Ryan depicts Trump as uneducated about the government.

“I told myself I gotta have a relationship with this guy to help him get his mind right,” Ryan recalls. “Because, I’m telling you, he didn’t know anything about government. … I wanted to scold him all the time.”

Ryan says he sees the presidency getting worse, with Trump determined to govern and campaign on his terms, rejecting calls from other Republicans to moderate his message in 2020.

“Those of us around him really helped to stop him from making bad decisions. All the time,” Ryan says. “We helped him make much better decisions, which were contrary to kind of what his knee-jerk reaction was. Now I think he’s making some of these knee-jerk reactions.”

Ryan, once a rising conservative star, has become a class-A example of the Old Order — as I call it in my own book Swamp Wars: Donald Trump and the New American Populism vs. The Old Order. I defined the Old Order as

… a club of self-selected elitists who see themselves as intellectually and decidedly morally superior to their fellow Americans — particularly today Donald Trump and Trump-supporting Americans.

Amazingly enough, even The New York Times now gets this, with a front page, above-the-fold article by Peter Baker this past Sunday headlined:

Parties Face ‘Crackup’ as Outsiders Wield Social Media Against the Establishment.

In which the Times describes Ryan and his successor, Democrat Speaker Nancy Pelosi, as “the beleaguered defenders of the old order.” As, indeed, Ryan’s remarks to Alberta indicate exactly.

Take a look at those Ryan comments again.
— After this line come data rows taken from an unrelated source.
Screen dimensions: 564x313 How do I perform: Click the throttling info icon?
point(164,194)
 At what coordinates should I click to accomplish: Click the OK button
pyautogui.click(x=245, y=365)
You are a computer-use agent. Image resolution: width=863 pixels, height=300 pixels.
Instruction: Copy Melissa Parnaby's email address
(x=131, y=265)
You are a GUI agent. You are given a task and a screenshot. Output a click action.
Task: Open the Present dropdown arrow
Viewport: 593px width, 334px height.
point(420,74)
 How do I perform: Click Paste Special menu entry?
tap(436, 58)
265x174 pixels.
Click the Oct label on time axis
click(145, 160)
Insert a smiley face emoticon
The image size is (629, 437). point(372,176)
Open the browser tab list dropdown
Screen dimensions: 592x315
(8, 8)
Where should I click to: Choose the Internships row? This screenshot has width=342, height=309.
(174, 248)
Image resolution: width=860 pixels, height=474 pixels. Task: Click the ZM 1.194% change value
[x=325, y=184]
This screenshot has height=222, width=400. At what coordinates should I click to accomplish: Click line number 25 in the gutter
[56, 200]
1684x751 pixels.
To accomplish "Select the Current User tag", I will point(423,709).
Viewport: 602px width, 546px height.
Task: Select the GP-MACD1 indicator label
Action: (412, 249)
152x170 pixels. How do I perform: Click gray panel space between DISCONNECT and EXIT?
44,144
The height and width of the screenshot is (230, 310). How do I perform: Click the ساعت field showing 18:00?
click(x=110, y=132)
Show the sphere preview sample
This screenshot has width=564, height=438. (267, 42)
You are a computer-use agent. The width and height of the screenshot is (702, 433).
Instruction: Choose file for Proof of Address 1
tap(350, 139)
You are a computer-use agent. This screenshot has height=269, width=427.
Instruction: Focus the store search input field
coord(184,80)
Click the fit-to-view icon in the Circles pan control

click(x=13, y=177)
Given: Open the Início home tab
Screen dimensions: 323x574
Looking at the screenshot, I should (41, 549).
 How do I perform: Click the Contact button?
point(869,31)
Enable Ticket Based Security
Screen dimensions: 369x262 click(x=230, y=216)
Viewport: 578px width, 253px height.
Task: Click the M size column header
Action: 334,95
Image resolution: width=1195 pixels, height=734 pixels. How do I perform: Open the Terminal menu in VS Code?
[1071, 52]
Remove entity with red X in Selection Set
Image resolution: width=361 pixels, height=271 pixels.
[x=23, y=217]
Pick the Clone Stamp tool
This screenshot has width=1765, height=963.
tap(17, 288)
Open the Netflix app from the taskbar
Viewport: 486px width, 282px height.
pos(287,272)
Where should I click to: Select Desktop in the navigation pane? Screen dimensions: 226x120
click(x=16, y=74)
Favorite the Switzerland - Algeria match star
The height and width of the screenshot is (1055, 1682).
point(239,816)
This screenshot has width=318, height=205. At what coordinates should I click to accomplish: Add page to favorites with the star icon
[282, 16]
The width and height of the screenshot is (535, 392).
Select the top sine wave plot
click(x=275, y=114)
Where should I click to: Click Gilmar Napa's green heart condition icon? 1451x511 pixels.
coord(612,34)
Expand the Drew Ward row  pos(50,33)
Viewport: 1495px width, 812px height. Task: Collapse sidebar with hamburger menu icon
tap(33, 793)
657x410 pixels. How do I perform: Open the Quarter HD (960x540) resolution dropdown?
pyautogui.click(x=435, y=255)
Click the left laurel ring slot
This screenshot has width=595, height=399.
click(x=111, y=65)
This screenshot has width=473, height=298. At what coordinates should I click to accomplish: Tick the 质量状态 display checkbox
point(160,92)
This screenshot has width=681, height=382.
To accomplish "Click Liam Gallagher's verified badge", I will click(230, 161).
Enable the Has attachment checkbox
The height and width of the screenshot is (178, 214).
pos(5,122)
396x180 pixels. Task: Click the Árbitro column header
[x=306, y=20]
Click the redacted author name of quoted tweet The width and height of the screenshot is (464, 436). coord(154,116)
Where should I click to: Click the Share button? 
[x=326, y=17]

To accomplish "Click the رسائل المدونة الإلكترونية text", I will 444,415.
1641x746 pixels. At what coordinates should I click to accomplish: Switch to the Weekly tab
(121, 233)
They are bristling with the trademark Old Order sense of intellectual and moral superiority. There is Ryan snarking that Trump “didn’t know anything about government. … I wanted to scold him all the time.” Ryan had to be there at the president’s side, you see, “to stop him from making bad decisions.” It never occurs that maybe, just maybe, it is Washington’s Old Order — in which he had now become a central player — that routinely made bad decisions. Which in turn is exactly why millions of Americans voted for Trump in the first place.

Noteworthy as well is Ryan’s lecturing thusly:

Don’t call a woman a “horse face.” Don’t cheat on your wife. Don’t cheat on anything. Be a good person. Set a good example.

The “horse face” comment is a reference to a remark Trump made during the 2016 GOP primary season about his opponent Carly Fiorina. Note Ryan’s unsubtle if doubtless unaware sexist condescension that Fiorina had to be treated not as an equal to the male candidates — whom Trump also attacked in similar terms. When Trump was accused of attacking then-opponent Senator Rand Paul’s looks, Trump said, “I never attacked him on his looks — and, believe me, there’s plenty of subject matter there — that I can tell you.” He also attacked “low-energy Jeb” Bush and later “crooked Hillary.” Which is to say, he treated his opponents across the board, male and female, with straight-out equality, not condescension based on sex.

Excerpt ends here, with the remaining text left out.